Often the problem is not that there are not enough ideas or suggestions out there in the public, but that there are too many, and one doesn’t know how to pick the ones that are truly promising. Here is my 5-point guide for choosing a promising strategy for further backtest and improvement:

  1. Pick only those strategies that you can practically implement within your personal constraints.

 

If you picked a day-trading strategy that requires constant monitoring throughout the trading day, but you have another full-time job to attend to, this would obviously not be a suitable strategy for you. Or if the strategy requires you to trade a portfolio of 200 stocks to be consistently profitable, and you don’t have the capital to buy them all, this strategy is also not suitable for you.

 

2.   Pick only strategies that are simple and have reasonable economic rationale.

If a strategy has a 20-step setup for a trade, and 10 different adjustable parameters, you shouldn’t bother with it. It can probably fit to any historical data to generate amazing backtest profits, but will have no predictive power whatsoever. Technically, this is called “data-snooping bias”. Also, if a strategy has a clear economic rationale, such as the January effect1, then we can be more confident that its past success is not just a fluke.

3.   Pick strategies that have high Sharpe ratio.

Sharpe ratio is a measure of risk-adjusted returns: mathematically it is the average return divided by the standard deviation of returns. Sharpe ratio measures how consistently profitable a strategy is. Maybe we have a strategy that returned 50% in the last year, but if that return came from just one lucky trade that made 50% in one day while making zero dollars the rest of the year, it will have low Sharpe ratio, and we shouldn’t expect the strategy to be so lucky in the future.

4.   Did the authors of the strategy include transaction costs in their backtests?

Including transaction costs in a backtest is particularly important when the strategy trades intraday and holds positions for mere hours or shorter.
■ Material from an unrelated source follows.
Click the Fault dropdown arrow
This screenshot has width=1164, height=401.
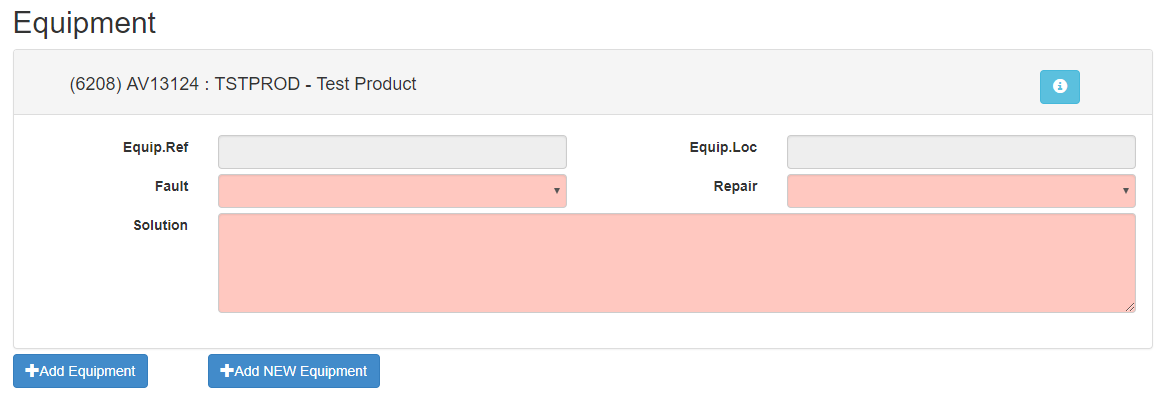click(556, 191)
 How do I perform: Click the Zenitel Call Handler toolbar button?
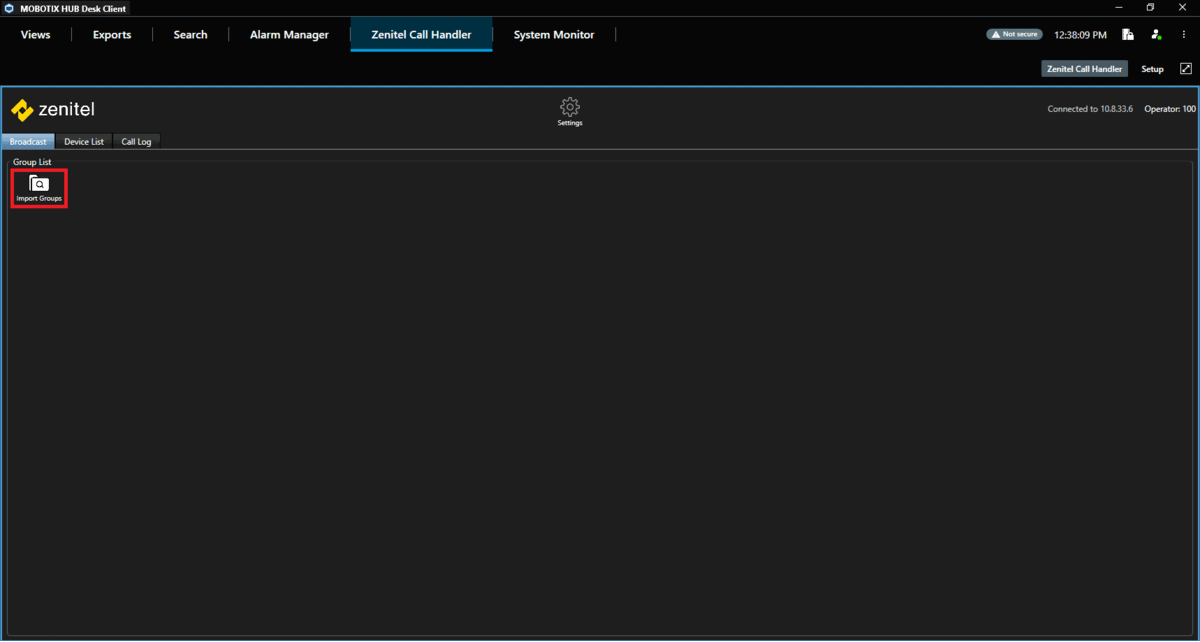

A careful estimate of trading costs, which may include commissions, slippage, market impact, or opportunity costs are crucial to determine if a strategy is really profitable in the backtest. Don’t bother with strategies that look great because the authors did not include some of these costs.

5.   Does the strategy appear to be losing steam in recent years?

Many strategies look great in the distant past, but because of their increasing popularity among traders, or because of market structure changes, they are quite unprofitable nowadays. Famous examples include pair trading of stocks, or index arbitrage. The former became much less profitable after the decimalization of stock prices which led to decreasing bid-ask spreads, and the latter can now be executed profitably only by high frequency traders. If a strategy looks like it has decreasing returns in recent years, chances are it will be even less profitable once you start to trade it.

Even if a proposed strategy passes all these tests, you should still take it with a grain of salt, for it is far easier to generate paper profits than real profits, due to myriad subtleties in the transition from backtest to live trading. They should be read just as inspirations. In the next article in this series, I will talk about the process of backtesting them carefully for validation.

===

1http://en.wikipedia.org/wiki/January_effect

Ernest Chan is a hedge fund manager and the author of "Quantitative Trading: How to Build Your Own Algorithmic Trading Business" (Wiley, 2009). Find out more about him at www.epchan.com.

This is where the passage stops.